The relationship between savings and wellbeing is more nuanced than a simple positive correlation. Killingsworth MA (2021, PNAS) extended Kahneman and Deaton's earlier work and found that emotional wellbeing continues rising with income well beyond $75,000, with no plateau. However, the mechanism appears to be financial security and freedom from financial anxiety rather than the absolute accumulation of wealth. Research by Ruberton PM et al. (2016, Psychological Science) found that liquid savings specifically, rather than total wealth or income, were the strongest financial predictor of life satisfaction, with even modest liquid savings materially reducing financial anxiety. The effect is asymmetric: having very low savings has a larger negative effect on wellbeing than having high savings has a positive effect, consistent with loss aversion findings in behavioural economics.
The standard personal finance recommendation is 3 to 6 months of essential living expenses in accessible savings. "Essential" typically means housing costs, utilities, groceries, transport, and minimum debt payments. For a UK household with £2,000 in monthly essential expenses, this translates to £6,000 to £12,000. The 6-month figure is recommended for self-employed individuals, people in volatile or contract employment, and single-income households. The FCA uses a simpler proxy for its financial resilience classification: one month of income in accessible savings, a threshold that 13.1 million UK adults fail to meet. The Federal Reserve SHED equivalent benchmark is $400 accessible without borrowing, which 28% of US adults cannot meet as of 2024.
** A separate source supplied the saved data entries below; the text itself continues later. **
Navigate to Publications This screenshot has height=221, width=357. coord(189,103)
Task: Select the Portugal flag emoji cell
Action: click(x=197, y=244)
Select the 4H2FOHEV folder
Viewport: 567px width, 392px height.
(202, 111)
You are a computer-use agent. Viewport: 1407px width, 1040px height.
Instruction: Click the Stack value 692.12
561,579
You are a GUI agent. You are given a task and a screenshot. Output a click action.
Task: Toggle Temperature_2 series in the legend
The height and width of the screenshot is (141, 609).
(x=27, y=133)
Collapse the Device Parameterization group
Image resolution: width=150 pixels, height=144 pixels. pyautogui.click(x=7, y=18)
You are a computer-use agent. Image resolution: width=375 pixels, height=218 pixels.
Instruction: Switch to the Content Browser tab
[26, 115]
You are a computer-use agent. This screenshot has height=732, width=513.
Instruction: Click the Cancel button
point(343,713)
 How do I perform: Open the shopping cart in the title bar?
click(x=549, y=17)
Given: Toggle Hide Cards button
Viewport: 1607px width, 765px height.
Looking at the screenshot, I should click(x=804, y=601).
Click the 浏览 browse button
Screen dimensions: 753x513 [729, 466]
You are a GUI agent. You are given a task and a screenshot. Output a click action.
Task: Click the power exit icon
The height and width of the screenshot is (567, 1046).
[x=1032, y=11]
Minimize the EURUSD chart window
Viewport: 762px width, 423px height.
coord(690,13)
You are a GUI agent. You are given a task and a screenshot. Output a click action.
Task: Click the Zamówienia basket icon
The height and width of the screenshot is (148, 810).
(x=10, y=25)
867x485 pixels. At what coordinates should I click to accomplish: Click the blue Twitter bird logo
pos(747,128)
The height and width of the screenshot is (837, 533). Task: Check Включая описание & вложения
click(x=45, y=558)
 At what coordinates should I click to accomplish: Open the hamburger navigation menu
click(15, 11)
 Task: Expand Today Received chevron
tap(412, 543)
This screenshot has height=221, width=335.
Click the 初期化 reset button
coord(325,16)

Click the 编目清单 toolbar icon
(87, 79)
This calculator measures liquid savings only, not pension or investment contributions. A household contributing the full ISA allowance (£20,000 per year) or maximising 401k contributions ($23,000 in 2024) may have relatively modest liquid savings if most of their surplus income flows into tax-advantaged wrappers. The ONS and Federal Reserve surveys both include ISA and retirement account balances in their "total wealth" but exclude them from the liquid financial wealth figures used here. If you are a high pension or ISA contributor with modest cash savings, your calculator result understates your overall financial position. The distinction between liquid resilience (the measure here) and total wealth accumulation is important, as they require different behaviours and have different impacts on short-term financial security.
Inflation erodes the purchasing power of cash savings held in low-interest accounts. During the 2021 to 2023 inflation surge in the UK, CPI peaked at 11.1% in October 2022. Savings held in a standard bank account paying 0.1% lost approximately 10 to 11% of their real value in a single year. The Bank of England's inflation target is 2% per year. At 2% annual inflation, £10,000 held in a savings account paying below 2% loses real value continuously. Historically, UK and US instant-access savings rates have frequently been below the prevailing inflation rate, meaning that holding large cash savings for extended periods carries a real return cost relative to inflation-tracking investments. The trade-off between liquidity (the value of accessible cash) and real return is the core argument for holding 3 to 6 months in cash but investing longer-term surplus beyond that.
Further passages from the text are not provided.